Steve’s Blog: Reverse Hemingway Principle


Unknown-5If you leave out important things or events that you know about, the story is strengthened. If you leave or skip something because you do not know it, the story will be worthless. The test of any story is how very good the stuff that you, not your editors, omit. —Ernest Hemingway 

Generations of writers have been influenced by the Hemingway principle of making a conscious choice to leave out important things. It makes a lot of sense. Working with visitors to our small writers’ retreat center in CA, I’m struck by how much of what we as writers do amounts to some variation of paring away.

But sometimes, the opposite move can make all the difference to a novel or other piece of writing: adding something important.

Sometimes you live for so long with your characters and story, and almost forget that your readers don’t know everything you do.
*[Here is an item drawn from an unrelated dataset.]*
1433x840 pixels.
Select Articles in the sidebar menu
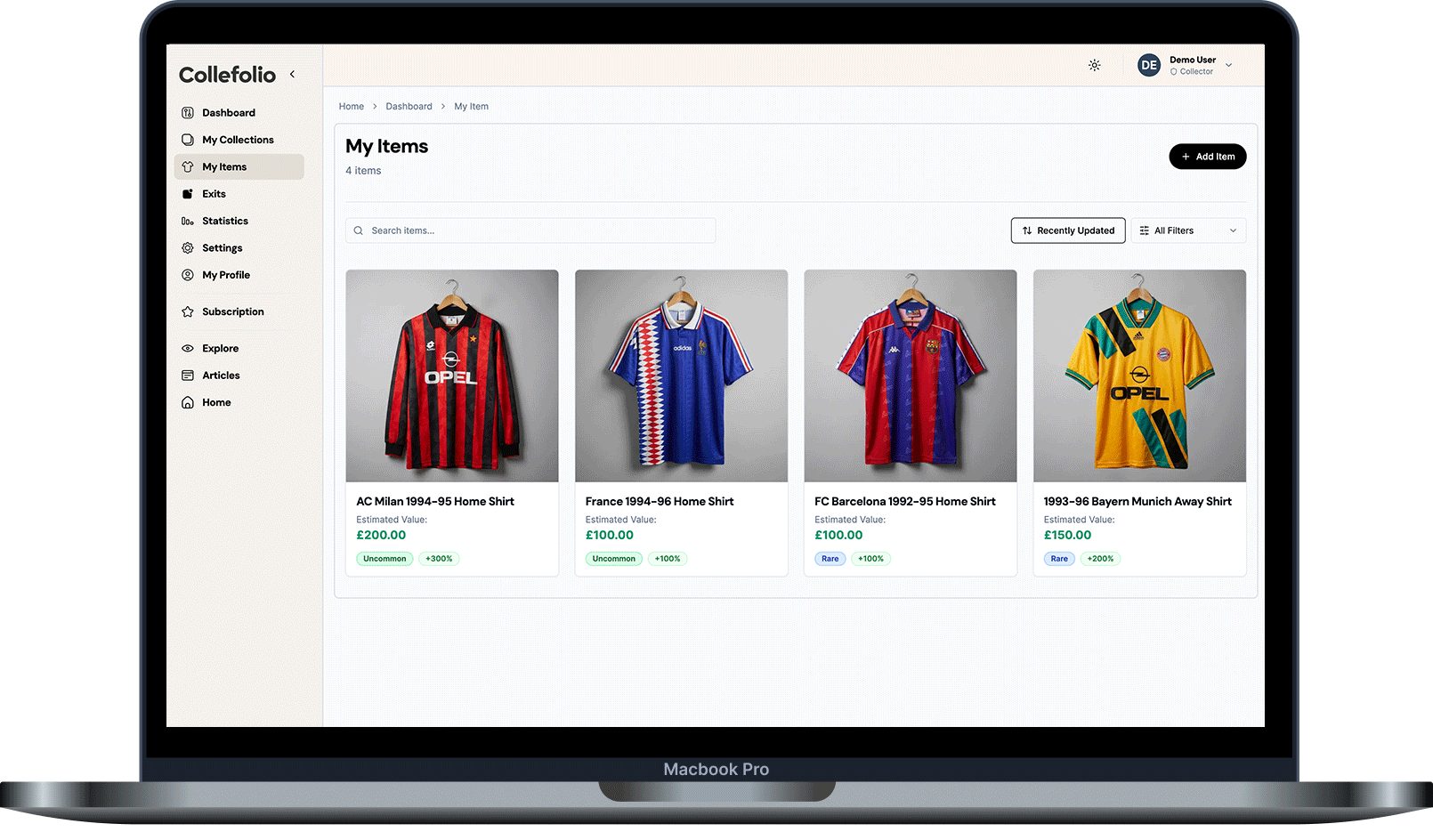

Many drafts in, sometimes you find a way to put something on the page that was always hovering just off the edge – and the result is like chiropractic magic, aligning everything to work together all of a sudden in a way that’s supple and powerful.

Sometimes it’s just about placement. To use a journalistic example, I remember hearing from reporters on the beat claiming they hadn’t been beaten on a big story, they had it weeks earlier – well, sort of. They might have one small piece of information, but they inserted it as a throwaway line in the fourteenth paragraph of a fifteen-paragraph article. It can pay off as a narrative strategy to hold off on crucial information, and pass it on late in the book, but sometimes such a choice makes less and less sense the more we revise, and we succumb to inaction through dread of moving more furniture.
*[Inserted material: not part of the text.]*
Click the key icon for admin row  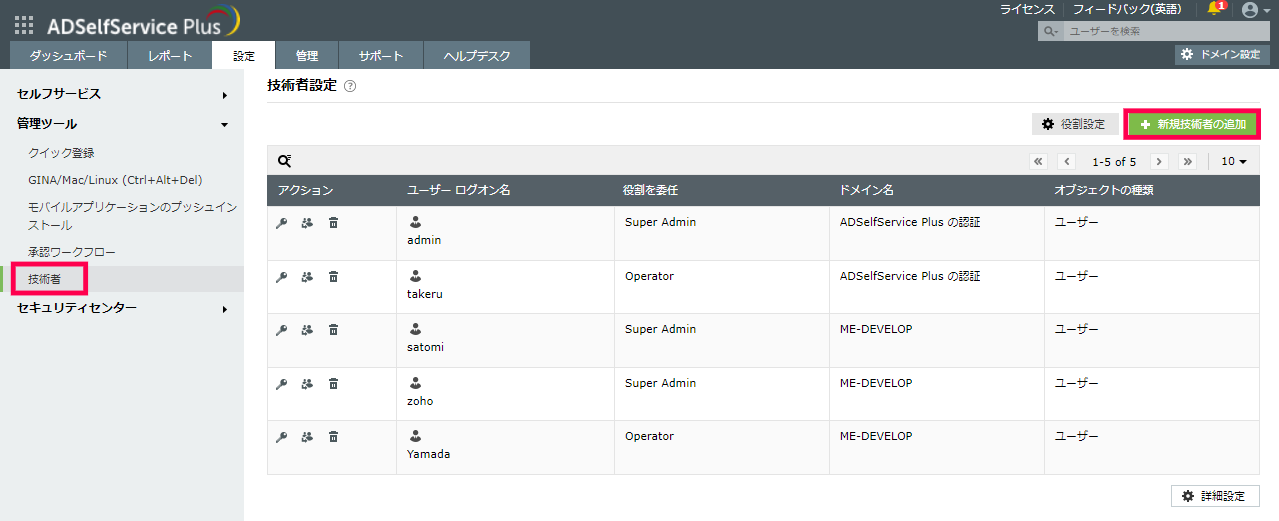[x=282, y=223]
Other times, a scene comes to us, years into a project, that enlivens or embodies some central truth or reality – and adding that to the manuscript makes all the difference.

Years ago I stood in front of the Pietà in Vatican City with a brilliant but eccentric branding expert who happened to be an expert on the Michelangelo sculpture and could (and did) talk for half an hour nonstop about all there was to see. He emphasized the way Michelangelo used both positive space and negative space, which I naturally stowed away for insight into writing.

For years I’ve talked about the importance of negative space in establishing and fine-tuning voice, and that’s an essential insight. But positive space matters too. Sometimes carrying an idea around in your pocket for years isn’t the way to get your novel where it needs to be: Just put it down there. Trust the reader to put it all together.